>> start

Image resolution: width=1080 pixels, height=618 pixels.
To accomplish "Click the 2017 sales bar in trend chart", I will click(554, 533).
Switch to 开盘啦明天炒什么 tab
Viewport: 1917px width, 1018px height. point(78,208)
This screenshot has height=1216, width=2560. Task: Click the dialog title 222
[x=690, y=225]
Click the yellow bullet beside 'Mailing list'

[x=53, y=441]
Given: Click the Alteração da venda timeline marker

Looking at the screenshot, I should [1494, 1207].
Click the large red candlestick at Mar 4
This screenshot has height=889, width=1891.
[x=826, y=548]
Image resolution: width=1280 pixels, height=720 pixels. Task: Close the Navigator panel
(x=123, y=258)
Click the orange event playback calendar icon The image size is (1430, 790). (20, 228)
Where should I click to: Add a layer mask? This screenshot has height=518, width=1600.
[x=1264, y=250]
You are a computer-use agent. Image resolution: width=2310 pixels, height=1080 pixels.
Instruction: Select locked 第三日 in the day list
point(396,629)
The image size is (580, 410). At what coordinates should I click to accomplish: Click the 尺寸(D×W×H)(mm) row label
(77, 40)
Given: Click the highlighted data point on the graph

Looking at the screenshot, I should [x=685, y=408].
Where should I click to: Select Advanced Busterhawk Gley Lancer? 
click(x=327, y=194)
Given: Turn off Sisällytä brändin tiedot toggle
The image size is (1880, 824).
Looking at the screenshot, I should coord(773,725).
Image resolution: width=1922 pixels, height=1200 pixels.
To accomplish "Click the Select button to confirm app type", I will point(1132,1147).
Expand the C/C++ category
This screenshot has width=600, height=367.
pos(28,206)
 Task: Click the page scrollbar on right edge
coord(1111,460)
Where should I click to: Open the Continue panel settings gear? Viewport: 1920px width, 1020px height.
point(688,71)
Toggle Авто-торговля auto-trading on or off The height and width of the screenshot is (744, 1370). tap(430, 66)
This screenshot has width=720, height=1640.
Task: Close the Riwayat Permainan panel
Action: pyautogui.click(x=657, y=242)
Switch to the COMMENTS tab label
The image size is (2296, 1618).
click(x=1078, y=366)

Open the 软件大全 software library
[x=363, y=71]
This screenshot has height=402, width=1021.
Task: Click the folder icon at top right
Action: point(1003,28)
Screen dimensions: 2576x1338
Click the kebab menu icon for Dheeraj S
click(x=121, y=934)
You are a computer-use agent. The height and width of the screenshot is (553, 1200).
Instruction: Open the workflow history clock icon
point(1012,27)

>> end

• [Exercise prompt]: Could you put every line of the entries above into a JSON list of strings, one string per line, with blank lines left out?

• [Response to this exercise]:
[
  "Image resolution: width=1080 pixels, height=618 pixels.",
  "To accomplish \"Click the 2017 sales bar in trend chart\", I will click(554, 533).",
  "Switch to 开盘啦明天炒什么 tab",
  "Viewport: 1917px width, 1018px height. point(78,208)",
  "This screenshot has height=1216, width=2560. Task: Click the dialog title 222",
  "[x=690, y=225]",
  "Click the yellow bullet beside 'Mailing list'",
  "[x=53, y=441]",
  "Given: Click the Alteração da venda timeline marker",
  "Looking at the screenshot, I should [1494, 1207].",
  "Click the large red candlestick at Mar 4",
  "This screenshot has height=889, width=1891.",
  "[x=826, y=548]",
  "Image resolution: width=1280 pixels, height=720 pixels. Task: Close the Navigator panel",
  "(x=123, y=258)",
  "Click the orange event playback calendar icon The image size is (1430, 790). (20, 228)",
  "Where should I click to: Add a layer mask? This screenshot has height=518, width=1600.",
  "[x=1264, y=250]",
  "You are a computer-use agent. Image resolution: width=2310 pixels, height=1080 pixels.",
  "Instruction: Select locked 第三日 in the day list",
  "point(396,629)",
  "The image size is (580, 410). At what coordinates should I click to accomplish: Click the 尺寸(D×W×H)(mm) row label",
  "(77, 40)",
  "Given: Click the highlighted data point on the graph",
  "Looking at the screenshot, I should [x=685, y=408].",
  "Where should I click to: Select Advanced Busterhawk Gley Lancer? ",
  "click(x=327, y=194)",
  "Given: Turn off Sisällytä brändin tiedot toggle",
  "The image size is (1880, 824).",
  "Looking at the screenshot, I should coord(773,725).",
  "Image resolution: width=1922 pixels, height=1200 pixels.",
  "To accomplish \"Click the Select button to confirm app type\", I will point(1132,1147).",
  "Expand the C/C++ category",
  "This screenshot has width=600, height=367.",
  "pos(28,206)",
  " Task: Click the page scrollbar on right edge",
  "coord(1111,460)",
  "Where should I click to: Open the Continue panel settings gear? Viewport: 1920px width, 1020px height.",
  "point(688,71)",
  "Toggle Авто-торговля auto-trading on or off The height and width of the screenshot is (744, 1370). tap(430, 66)",
  "This screenshot has width=720, height=1640.",
  "Task: Close the Riwayat Permainan panel",
  "Action: pyautogui.click(x=657, y=242)",
  "Switch to the COMMENTS tab label",
  "The image size is (2296, 1618).",
  "click(x=1078, y=366)",
  "Open the 软件大全 software library",
  "[x=363, y=71]",
  "This screenshot has height=402, width=1021.",
  "Task: Click the folder icon at top right",
  "Action: point(1003,28)",
  "Screen dimensions: 2576x1338",
  "Click the kebab menu icon for Dheeraj S",
  "click(x=121, y=934)",
  "You are a computer-use agent. The height and width of the screenshot is (553, 1200).",
  "Instruction: Open the workflow history clock icon",
  "point(1012,27)"
]